Subsequently, this year, the “Returning the Names” event was banned in Moscow after Memorial won the Nobel Peace Prize for promoting “the right to criticise power and protect the fundamental rights of citizens” and for “an outstanding effort to document war crimes, human rights abuses and the abuse of power”.
Partly in response to the ban, Mrs Sanadze says she decided to sculpt a replica of the stone to place outside the Russian Pavillion in Venice as a part of this year's Biennale.
Mrs Sanadze says she’s been thinking a lot about the importance of Memorial's work.
“Information about how many people died and were in the camps was not reported at the state level, people forgot a lot. I thought about this in connection with the war (in Ukraine). I wonder how it is possible that people want to return to the former system, which was so murderous and bloodthirsty," she says.
One of the reasons is that people forgot about the Great Terror, were not informed in a state level or don’t even want to know the truth, according to Mrs Sanadze.
Nina Sanadze and the others carry her replica of the Solovetsky Stone in Venice. Credit: Photo by Enrico Fiorese. Supplied by Nina Sanadze.
We carried the stone for about 500 metres. It reminded me of a funeral procession. The replica of the stone turned out to be quite heavy, and through its heaviness we felt the pain and the weight of this part of history.Nina Sanadze, visual artist and sculptor
Mrs Sanadze says that around 70 people from Australia, Italy, Russia and other post-Soviet countries gathered near the closed Russian Pavilion to read the names of the victims of terror.
“Nobody talked to each other, many people cried. Some of them brought small Ukraine flags. We left them on the fence of the Russian pavilion," the artist says.
The event was especially important for Mrs Sanadze because several members of her family were among the victims of Stalin’s regime.
“My grandmother's brother was executed in 1937. He was the deputy director of the University of Georgia, and he, allegedly, passed some data on to a French journalist," she said.
"At that time, representatives of the intelligentsia and educated people were often executed. He was exonerated afterwards, because, of course, he had been absolutely innocent."
She said his wife and daughter survived the years of terror, but that his daughter’s husband lost both parents in the same period.

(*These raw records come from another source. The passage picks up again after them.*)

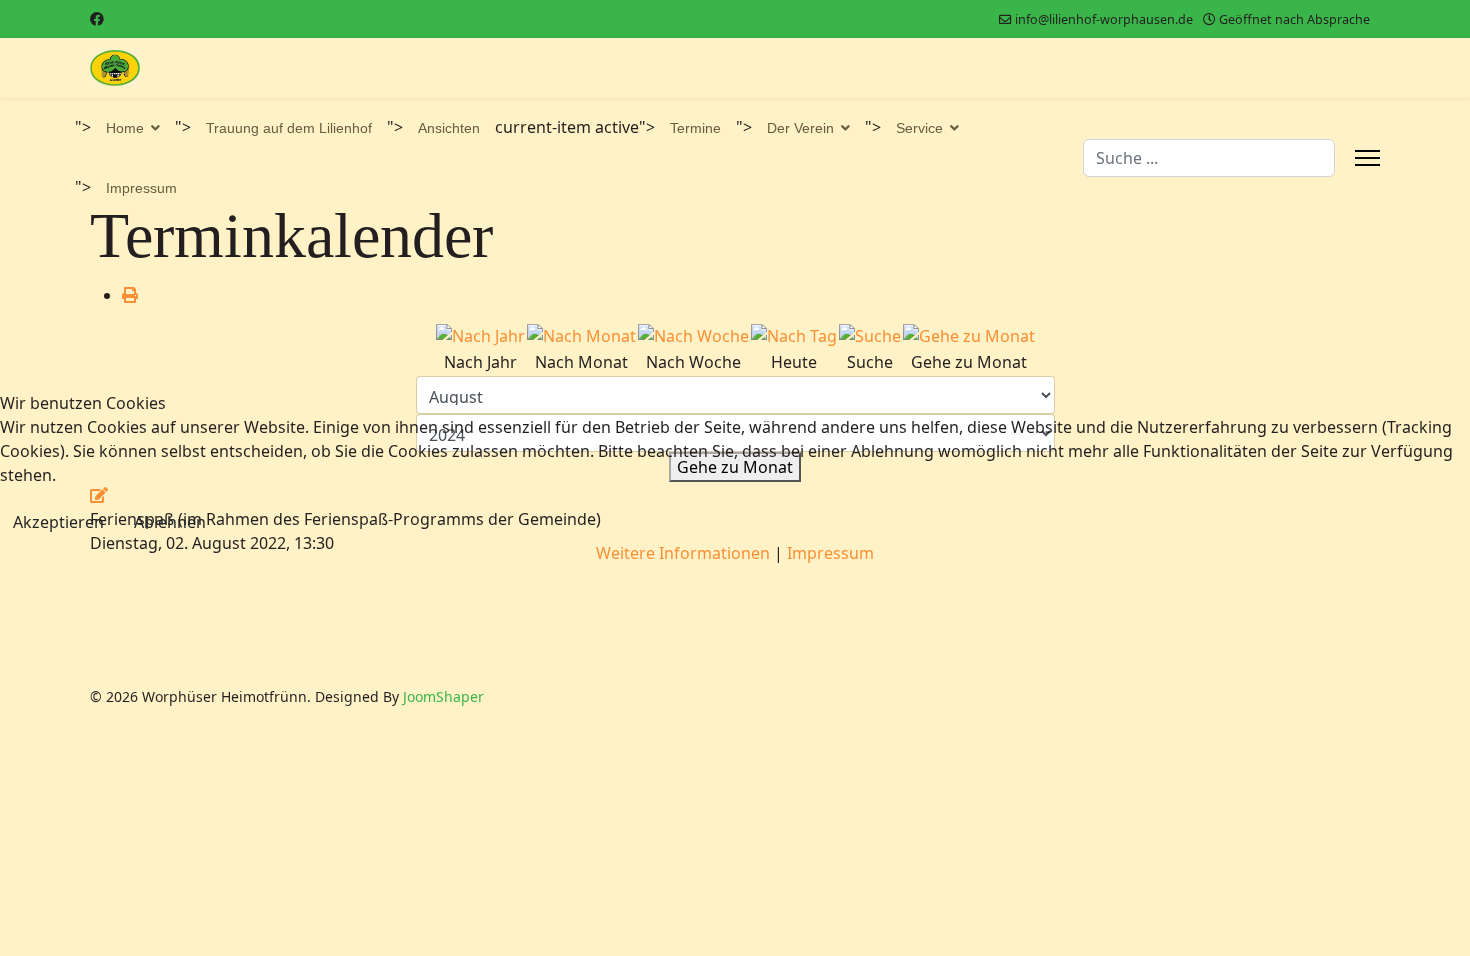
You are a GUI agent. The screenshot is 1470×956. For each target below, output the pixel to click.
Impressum (830, 553)
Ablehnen (170, 522)
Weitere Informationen (683, 553)
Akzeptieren (58, 522)
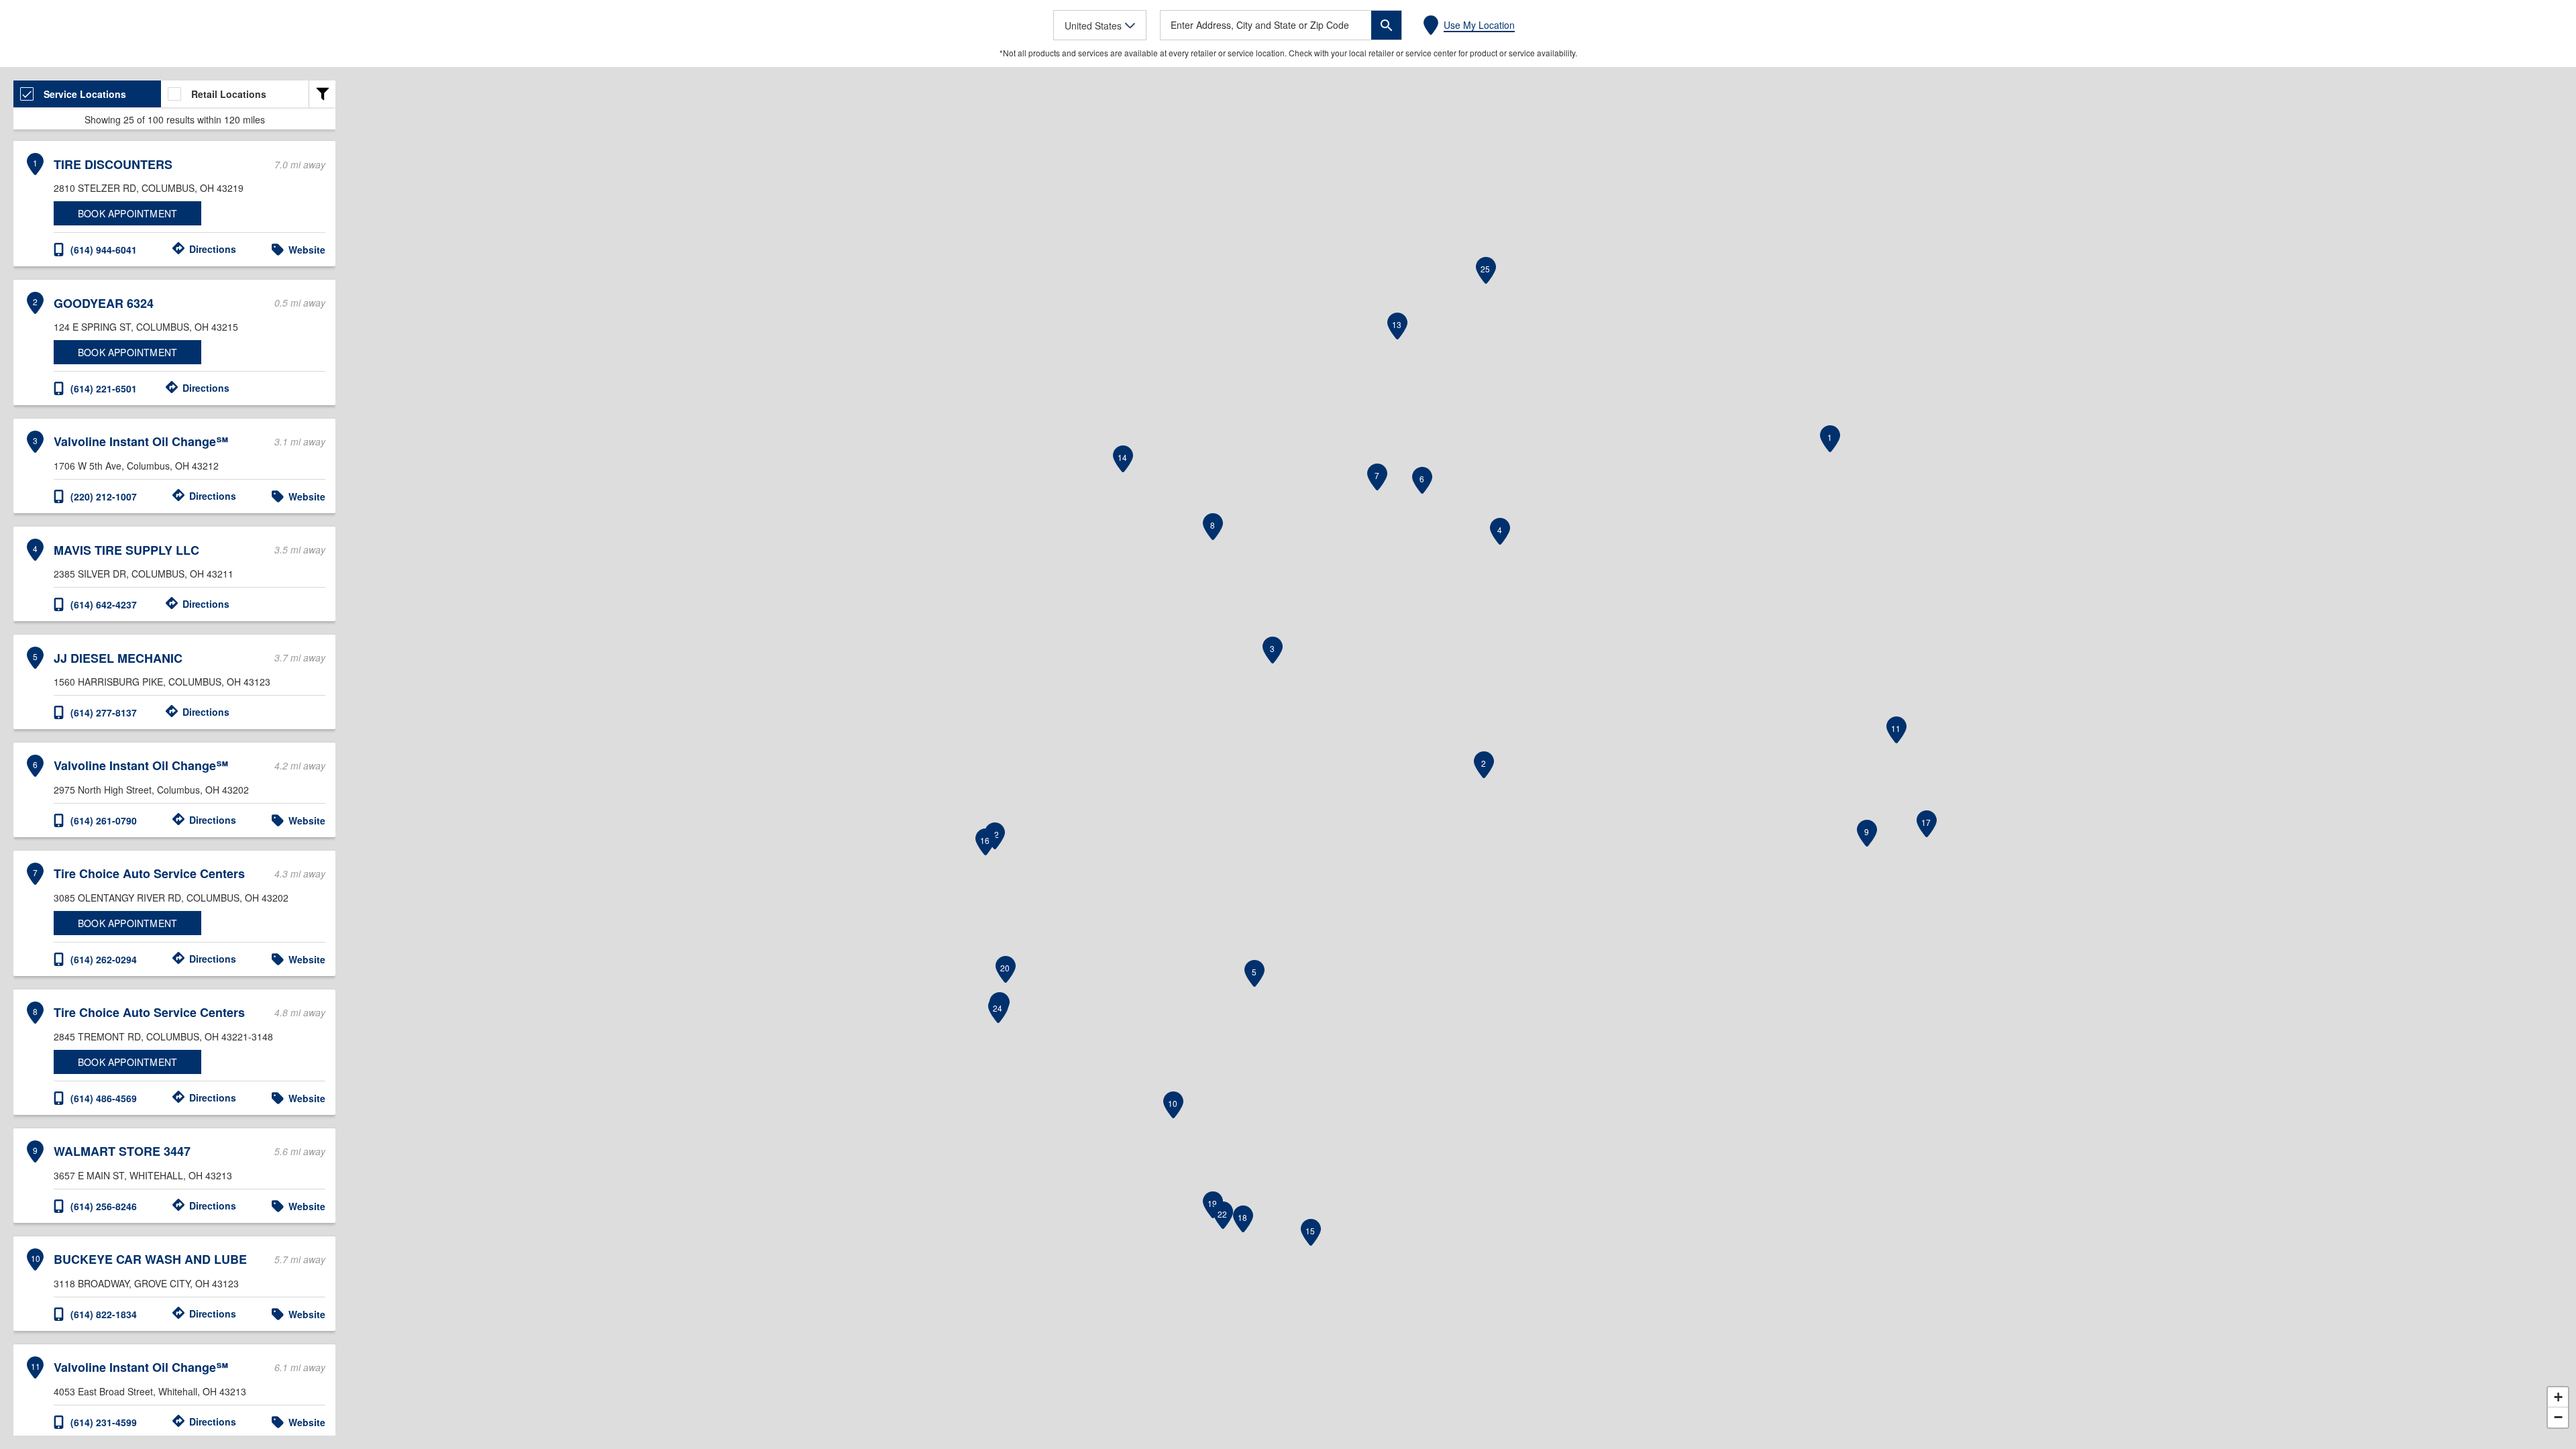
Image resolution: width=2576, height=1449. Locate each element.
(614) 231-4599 (103, 1422)
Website (306, 249)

His father was shot, and his pregnant mother was sent to a prison camp, where she died, leaving three children.Nina Sanadze
“Returning the names” in Australia
While the Australian artist was carrying her artwork in Venice, activist, Petr Kuzmin, was reading the names of the victims in Melbourne for the second year in a row.
Some Melburnians may know Mr Kuzmin as the person who has stood on Princes Bridge as part of an anti-war protest since the beginning of the invasion of Ukraine by Putin's armies.
“I decided to organise this event in Melbourne because there are victims of the Great Terror in my family. My great-grandfather was dispossessed and repressed, as a result of which my grandfather grew up as a homeless child," Mr Kuzmin said.
Activists, Petr Kuzmin and Maya Simonova, at the event entitled "Returning the names" held in Melbourne, October 2022. Credit: Supplied by Petr Kuzmin.
For me, this is a sign of the transformation of Putin’s regime into a rather fascist regime, a sentence for a system that is not even ready to appreciate the history of its own country.Petr Kuzmin, activist
Another activist, Galina Seredina, from Sydney, says she recalls how Memorial’s event used to be held back in Moscow. She used to participate in “Returning the Names” before moving to Australia. This year she joined the same event in Sydney.
Galina Seredina and the other activists at the "Returning the Names" event in Sydney, October 2022. Credit: Supplied by Galina Seredina
She remembered these gatherings in Moscow with special warmth and added: “It's great that, despite the terrible political circumstances, people still gather and read these names. It is impossible to understand our present, to build our future, if we do not analyse and treat the past correctly."